When talking to a digital assistant (e.g. Siri, Alexa, Google Home, probably dozens of others), the user can generally speak in a normal human language.

For example: “Alexa, play ‘Cool Music for Cool People’.”

The Issue:

Unfortunately, thee ability to use natural language to communicate with these digital assistants is currently somewhat misleading: they only understand a restricted subset of language, and even slightly-complicated queries can befuddle the poor machine.

In the example above, the assistant might say “I don’t know that song” (wrong: it’s a playlist) or “Now playing your playlist on Apple Music” (wrong: it’s actually a playlist on Spotify) or “Now playing this other song with the word ‘cool’ in it” (wrong: it’s just guessing) or “Doing an Internet search for ‘Cool Music’” (wrong: this is just a useless fallback when the device has no idea what the user wants).

Additionally, in some languages—like English—some crucially-different words are similar in sound. For example, “turn the lights on” is occasionally confused for “turn the lights off,” due to the similarity of the first sound in the words “on” and “off” (Fig 1).

Fig. 1: One issue with using human language is the possibility of similar-sounding words confusing a device, as shown here. This sometimes happens if the user is far away, or the assistant has a magazine on top of it or something.

Proposal:

What we need is a special “command language” for Alexa/Siri. This would be like how someone riding a horse uses specific words like “whoa” and “gee” and “haw,” rather than saying “Horse, I would appreciate if you would stop as soon as is practicable.” 

If we pick words that are only used in this new made-up language, and not in any existing human languages, then the device won’t need a “wake word” (i.e. you won’t have to say “Siri” or “Alexa”), because it will know you are talking to it, and not to a human.

In Figure 2, we see a proposal of how this would greatly reduce the length of the command in Figure 1.

Fig. 2: By making a new word that means “turn the lights on” (LUXOG), we can shorten our interactions with this digital assistant and remove the earlier “on / off” ambiguity problem. In this case, the device responds with ZOM, which is the new computer-speak word for “OK.” The icons in the top left correspond to the rune for “LUXOG” and the rune for the English word “hall” (which you can see written in the bubble).

The symbols next to the bubbles indicate a non-phonetic runic inscription that can be used to make it even more clear that we’re talking to a machine. Anyone reading such hieroglyphs would know that they were intended as commands to a machine, which would be a benefit that is totally worth having to memorize hundreds of new symbols. (This will also create jobs in the Unicode consortium.)

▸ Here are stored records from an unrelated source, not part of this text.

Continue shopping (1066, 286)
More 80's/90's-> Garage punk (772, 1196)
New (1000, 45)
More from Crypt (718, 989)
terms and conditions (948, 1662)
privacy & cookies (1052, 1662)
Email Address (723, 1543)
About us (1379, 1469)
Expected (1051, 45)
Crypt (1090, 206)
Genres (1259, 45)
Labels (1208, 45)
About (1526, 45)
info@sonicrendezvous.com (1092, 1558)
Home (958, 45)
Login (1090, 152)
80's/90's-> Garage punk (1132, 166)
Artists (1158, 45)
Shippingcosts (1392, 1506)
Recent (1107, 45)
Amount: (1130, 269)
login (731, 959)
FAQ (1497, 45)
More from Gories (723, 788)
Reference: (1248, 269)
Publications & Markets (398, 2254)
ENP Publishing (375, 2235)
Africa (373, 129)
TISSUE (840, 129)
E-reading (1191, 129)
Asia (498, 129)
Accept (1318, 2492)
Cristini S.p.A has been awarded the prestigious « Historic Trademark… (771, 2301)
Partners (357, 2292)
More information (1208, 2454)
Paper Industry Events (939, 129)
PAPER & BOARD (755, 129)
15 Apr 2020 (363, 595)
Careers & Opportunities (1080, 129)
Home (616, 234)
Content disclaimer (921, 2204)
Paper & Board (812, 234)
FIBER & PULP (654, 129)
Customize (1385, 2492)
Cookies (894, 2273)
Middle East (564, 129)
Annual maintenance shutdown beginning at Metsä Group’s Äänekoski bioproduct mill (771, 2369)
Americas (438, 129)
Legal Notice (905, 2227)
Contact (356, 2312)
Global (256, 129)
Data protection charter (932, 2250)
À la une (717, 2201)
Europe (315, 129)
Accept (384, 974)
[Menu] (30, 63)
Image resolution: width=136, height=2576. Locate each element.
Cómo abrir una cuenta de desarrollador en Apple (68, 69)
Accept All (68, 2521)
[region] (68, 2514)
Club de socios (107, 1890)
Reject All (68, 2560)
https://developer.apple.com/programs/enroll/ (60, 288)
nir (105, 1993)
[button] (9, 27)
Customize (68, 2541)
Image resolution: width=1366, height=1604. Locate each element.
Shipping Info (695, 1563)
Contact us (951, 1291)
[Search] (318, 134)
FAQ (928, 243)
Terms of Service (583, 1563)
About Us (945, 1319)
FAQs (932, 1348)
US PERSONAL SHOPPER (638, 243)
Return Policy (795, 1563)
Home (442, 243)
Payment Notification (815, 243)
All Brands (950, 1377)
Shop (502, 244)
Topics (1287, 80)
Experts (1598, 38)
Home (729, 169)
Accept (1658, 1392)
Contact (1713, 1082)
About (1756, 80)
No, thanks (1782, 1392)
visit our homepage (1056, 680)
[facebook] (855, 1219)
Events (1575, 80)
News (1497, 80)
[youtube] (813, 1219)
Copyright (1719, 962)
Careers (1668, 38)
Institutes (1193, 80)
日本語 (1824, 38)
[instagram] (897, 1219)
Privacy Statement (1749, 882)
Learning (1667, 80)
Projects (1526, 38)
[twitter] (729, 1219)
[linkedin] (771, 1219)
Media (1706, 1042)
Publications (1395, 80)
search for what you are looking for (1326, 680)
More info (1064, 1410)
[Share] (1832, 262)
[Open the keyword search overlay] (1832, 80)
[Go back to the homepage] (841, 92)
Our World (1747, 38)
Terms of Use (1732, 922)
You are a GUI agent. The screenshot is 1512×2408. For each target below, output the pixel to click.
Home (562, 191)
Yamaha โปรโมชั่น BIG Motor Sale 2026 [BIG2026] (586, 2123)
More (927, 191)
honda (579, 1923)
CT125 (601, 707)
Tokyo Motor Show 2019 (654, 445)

In Figure 3, we see another example of where this command language vastly cuts down the amount of verbal interaction required with the computer.

Fig. 3: Here, TAOGMIN means “set timer for ___ minutes,” where the minutes then follow. Currently, the minutes are given in a human language (English, here), but perhaps a completely new numbering system could also be devised.

PROS: Should speed up interactions with digital assistants!

CONS: It might be difficult to ensure that this language is only used when talking to computers. If humans start adopting these words, then they won’t serve double-duty as a device “wake word,” and we’ll be right back where we started.